La pyrite d'or, dit l'or des fous, est un moyen de rappeler que la recherche d'argent avant celle de la vie éternelle est comparable à une "folie" aux yeux de Dieu. La rose des sables vient rappeler à l'Homme qu'une vie sans le Christ Jésus est un désert spirituel asséché et aride. L'escargot fossilisé fait référence aux langages secrets des initiés "L'est-ce qu'argot?"; un langage particulier inspiré des dimensions invisibles, qui normalement est à l'usage des saints et doit être utilisé dans l'amour comme dit Saint-Paul lorsqu'il parle de la langue des anges, mais que les occultistes utilisent pour maudire ou parler en secret. Il consiste notamment à placer plusieurs sens dans une phrase, exemple: L'art est une force > L'arrêt tune force (l'arrêt de l'argent comme une force); exemple: La belle vie > L'Abel vie (selon les Saintes Écritures, Abel est le symbole des hommes qui sont agréés selon la volonté divine, et que son frère jaloux Caïn a assassiné); exemple: L'Europe est en marche > L'Heure Hope haïe temps marche (L'heure de l'espoir est hors du temps, elle vise l'éternité).

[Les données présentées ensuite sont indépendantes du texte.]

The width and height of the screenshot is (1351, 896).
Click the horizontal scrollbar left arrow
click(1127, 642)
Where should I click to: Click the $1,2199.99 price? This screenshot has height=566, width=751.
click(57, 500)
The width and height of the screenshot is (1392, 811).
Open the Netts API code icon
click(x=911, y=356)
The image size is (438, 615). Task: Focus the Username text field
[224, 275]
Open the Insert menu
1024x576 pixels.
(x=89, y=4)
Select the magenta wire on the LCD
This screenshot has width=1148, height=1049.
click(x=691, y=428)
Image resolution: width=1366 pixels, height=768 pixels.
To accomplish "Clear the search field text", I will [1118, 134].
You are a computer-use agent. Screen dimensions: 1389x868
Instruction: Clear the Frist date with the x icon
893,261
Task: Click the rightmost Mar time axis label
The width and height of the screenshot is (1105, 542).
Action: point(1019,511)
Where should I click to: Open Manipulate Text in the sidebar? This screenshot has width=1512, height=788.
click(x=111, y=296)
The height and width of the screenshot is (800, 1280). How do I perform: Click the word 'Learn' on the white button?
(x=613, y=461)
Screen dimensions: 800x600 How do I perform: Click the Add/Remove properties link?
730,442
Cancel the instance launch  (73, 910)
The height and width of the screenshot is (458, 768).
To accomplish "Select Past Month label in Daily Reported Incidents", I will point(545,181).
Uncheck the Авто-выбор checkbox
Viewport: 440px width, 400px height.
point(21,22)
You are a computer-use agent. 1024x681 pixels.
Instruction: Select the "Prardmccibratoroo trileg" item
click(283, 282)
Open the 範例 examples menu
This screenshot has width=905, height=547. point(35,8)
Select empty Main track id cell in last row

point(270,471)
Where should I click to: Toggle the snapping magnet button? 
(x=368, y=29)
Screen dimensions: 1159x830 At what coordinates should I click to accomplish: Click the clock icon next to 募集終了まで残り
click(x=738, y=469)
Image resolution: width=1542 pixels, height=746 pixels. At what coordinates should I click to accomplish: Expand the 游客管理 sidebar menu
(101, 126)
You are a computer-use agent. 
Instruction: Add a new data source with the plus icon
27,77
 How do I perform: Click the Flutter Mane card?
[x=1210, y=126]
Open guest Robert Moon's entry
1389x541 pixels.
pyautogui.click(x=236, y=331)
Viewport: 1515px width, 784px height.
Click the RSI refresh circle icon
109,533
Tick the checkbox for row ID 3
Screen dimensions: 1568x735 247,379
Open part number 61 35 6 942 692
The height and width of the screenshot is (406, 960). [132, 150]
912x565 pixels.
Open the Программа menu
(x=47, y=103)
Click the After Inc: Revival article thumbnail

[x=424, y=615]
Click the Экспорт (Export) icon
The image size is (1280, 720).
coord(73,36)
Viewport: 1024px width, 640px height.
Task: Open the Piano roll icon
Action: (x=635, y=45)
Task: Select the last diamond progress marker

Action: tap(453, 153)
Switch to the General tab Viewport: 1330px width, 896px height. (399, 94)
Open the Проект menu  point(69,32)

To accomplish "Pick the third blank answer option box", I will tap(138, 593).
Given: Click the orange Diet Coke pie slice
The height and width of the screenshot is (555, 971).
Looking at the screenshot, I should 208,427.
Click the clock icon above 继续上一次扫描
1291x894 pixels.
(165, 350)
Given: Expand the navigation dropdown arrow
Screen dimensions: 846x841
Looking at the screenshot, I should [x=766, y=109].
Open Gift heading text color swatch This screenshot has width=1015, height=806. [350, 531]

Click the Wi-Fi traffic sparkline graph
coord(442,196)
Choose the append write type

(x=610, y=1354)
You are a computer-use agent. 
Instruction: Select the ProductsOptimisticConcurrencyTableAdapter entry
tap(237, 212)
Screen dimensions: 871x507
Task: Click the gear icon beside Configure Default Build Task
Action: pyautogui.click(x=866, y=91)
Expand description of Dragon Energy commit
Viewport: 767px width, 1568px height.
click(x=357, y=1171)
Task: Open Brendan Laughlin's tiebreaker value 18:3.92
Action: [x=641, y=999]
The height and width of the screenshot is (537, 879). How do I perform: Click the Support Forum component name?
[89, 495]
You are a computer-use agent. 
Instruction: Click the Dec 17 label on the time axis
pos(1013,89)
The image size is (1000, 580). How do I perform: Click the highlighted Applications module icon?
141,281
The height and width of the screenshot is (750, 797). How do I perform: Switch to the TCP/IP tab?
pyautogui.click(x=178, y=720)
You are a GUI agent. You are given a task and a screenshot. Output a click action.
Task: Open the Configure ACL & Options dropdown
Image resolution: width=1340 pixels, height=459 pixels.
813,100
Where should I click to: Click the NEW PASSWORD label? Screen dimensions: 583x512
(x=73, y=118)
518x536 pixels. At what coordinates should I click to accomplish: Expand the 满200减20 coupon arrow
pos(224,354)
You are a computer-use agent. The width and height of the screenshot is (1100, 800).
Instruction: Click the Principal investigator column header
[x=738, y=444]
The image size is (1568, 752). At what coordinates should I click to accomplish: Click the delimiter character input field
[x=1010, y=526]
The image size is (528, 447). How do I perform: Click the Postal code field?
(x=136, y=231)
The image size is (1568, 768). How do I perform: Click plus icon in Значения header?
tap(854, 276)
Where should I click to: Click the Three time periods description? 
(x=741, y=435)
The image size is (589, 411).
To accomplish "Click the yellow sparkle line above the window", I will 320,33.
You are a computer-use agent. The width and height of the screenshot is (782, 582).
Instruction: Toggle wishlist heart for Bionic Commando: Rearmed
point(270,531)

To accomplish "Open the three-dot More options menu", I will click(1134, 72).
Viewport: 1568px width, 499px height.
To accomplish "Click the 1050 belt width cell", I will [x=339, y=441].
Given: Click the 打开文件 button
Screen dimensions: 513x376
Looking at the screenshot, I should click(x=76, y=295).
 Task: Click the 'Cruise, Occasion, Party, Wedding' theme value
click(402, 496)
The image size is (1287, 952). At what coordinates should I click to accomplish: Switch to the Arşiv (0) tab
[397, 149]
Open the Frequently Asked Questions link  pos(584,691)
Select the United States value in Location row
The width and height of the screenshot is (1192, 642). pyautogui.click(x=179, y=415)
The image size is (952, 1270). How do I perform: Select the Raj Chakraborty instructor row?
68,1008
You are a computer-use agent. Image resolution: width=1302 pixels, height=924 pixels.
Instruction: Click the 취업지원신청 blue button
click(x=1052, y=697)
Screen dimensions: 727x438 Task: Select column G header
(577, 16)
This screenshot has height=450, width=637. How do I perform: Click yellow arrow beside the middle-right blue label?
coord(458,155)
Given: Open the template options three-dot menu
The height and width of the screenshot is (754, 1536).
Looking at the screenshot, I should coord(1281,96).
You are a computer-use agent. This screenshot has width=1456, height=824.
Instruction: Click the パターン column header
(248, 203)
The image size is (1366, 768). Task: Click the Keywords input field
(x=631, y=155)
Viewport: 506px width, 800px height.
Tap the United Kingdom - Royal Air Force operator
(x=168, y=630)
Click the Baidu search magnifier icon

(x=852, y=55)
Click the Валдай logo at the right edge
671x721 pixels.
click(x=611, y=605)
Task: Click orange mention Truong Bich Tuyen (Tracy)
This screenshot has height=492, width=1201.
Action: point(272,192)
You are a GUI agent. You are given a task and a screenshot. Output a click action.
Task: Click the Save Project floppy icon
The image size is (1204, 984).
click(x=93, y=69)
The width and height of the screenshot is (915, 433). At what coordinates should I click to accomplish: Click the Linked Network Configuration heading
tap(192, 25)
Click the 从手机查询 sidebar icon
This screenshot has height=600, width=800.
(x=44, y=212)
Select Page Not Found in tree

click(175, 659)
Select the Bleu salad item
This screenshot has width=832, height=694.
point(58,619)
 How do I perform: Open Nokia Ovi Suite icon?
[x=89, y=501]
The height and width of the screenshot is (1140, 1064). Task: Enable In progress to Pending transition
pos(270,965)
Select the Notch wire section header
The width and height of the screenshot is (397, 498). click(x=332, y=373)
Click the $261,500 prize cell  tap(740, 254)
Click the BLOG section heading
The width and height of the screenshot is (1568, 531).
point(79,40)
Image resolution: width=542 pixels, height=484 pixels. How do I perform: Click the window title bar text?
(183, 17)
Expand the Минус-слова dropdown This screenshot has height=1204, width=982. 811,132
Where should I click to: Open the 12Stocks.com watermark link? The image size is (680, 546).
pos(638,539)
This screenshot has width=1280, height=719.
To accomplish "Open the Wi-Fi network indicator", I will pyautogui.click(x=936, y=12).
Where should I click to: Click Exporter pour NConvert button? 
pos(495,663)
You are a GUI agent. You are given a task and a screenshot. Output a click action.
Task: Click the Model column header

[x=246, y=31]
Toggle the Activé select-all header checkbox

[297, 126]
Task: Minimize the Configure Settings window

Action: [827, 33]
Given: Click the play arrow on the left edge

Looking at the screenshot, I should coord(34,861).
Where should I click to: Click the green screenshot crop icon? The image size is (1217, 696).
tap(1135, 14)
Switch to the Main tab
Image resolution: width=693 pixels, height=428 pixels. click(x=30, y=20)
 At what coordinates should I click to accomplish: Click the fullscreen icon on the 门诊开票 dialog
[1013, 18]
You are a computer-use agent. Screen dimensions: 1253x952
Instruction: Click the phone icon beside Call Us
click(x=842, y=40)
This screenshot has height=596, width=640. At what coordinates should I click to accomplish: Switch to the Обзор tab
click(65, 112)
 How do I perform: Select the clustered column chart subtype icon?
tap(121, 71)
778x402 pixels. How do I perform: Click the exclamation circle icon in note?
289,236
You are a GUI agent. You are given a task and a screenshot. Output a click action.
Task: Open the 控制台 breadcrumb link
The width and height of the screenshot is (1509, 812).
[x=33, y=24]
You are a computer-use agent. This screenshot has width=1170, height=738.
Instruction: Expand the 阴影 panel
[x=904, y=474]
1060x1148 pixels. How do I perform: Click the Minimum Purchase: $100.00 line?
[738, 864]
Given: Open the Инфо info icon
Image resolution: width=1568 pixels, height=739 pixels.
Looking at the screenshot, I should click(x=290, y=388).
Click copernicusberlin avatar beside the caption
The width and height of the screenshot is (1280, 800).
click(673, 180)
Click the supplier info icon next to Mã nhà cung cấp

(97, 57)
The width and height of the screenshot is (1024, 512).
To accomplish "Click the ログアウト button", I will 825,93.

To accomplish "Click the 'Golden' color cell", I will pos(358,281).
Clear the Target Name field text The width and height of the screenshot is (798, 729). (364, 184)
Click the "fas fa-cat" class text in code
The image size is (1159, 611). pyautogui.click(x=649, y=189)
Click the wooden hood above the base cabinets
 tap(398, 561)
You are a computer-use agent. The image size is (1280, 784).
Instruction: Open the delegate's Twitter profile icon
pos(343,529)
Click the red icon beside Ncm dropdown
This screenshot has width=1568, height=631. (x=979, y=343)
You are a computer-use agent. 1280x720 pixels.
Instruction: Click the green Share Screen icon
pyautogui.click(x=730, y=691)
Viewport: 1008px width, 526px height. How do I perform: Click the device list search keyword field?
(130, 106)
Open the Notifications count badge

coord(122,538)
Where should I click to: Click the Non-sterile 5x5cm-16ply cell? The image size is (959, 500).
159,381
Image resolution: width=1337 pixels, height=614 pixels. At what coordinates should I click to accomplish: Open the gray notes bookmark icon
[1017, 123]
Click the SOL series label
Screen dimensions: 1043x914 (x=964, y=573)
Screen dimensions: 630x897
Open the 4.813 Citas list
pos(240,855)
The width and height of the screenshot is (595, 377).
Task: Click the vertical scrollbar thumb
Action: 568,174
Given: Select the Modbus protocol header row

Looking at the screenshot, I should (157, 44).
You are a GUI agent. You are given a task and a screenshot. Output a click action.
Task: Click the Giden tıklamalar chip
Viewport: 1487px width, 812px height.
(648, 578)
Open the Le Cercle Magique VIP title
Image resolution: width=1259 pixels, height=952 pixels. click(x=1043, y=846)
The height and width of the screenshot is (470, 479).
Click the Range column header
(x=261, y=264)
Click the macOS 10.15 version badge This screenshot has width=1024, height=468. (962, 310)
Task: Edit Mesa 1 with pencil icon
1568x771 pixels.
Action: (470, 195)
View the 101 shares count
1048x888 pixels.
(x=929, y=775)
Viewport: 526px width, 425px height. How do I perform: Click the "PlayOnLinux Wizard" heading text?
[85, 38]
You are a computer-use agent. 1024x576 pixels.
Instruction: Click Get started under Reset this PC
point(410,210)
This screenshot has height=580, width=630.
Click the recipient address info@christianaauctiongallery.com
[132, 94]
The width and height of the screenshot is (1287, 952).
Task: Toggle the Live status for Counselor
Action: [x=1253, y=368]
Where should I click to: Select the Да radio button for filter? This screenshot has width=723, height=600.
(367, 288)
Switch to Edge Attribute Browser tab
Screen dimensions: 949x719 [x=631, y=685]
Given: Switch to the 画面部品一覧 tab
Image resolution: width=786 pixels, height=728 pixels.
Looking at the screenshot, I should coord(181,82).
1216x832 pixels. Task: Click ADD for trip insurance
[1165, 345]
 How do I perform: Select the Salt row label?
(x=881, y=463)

La croix de l'ouvrier est en même temps une critique, un espoir, un appel aux compagnons à rentrer à la vraie maison, sous l’égide de la sainte église, dans la vraie foi, pour recevoir la grâce, faire pénitence. Il s'agit d'être libéré de l’emprise de la matière pour à nouveau créer avec une dextérité sublimée dans une œuvre sainte, céleste. Nous rappelant aussi que même si la foi est bien un don divin, bâtir sa propre foi exige patience, persévérance et confiance dans l'action du Seigneur dans nos vies.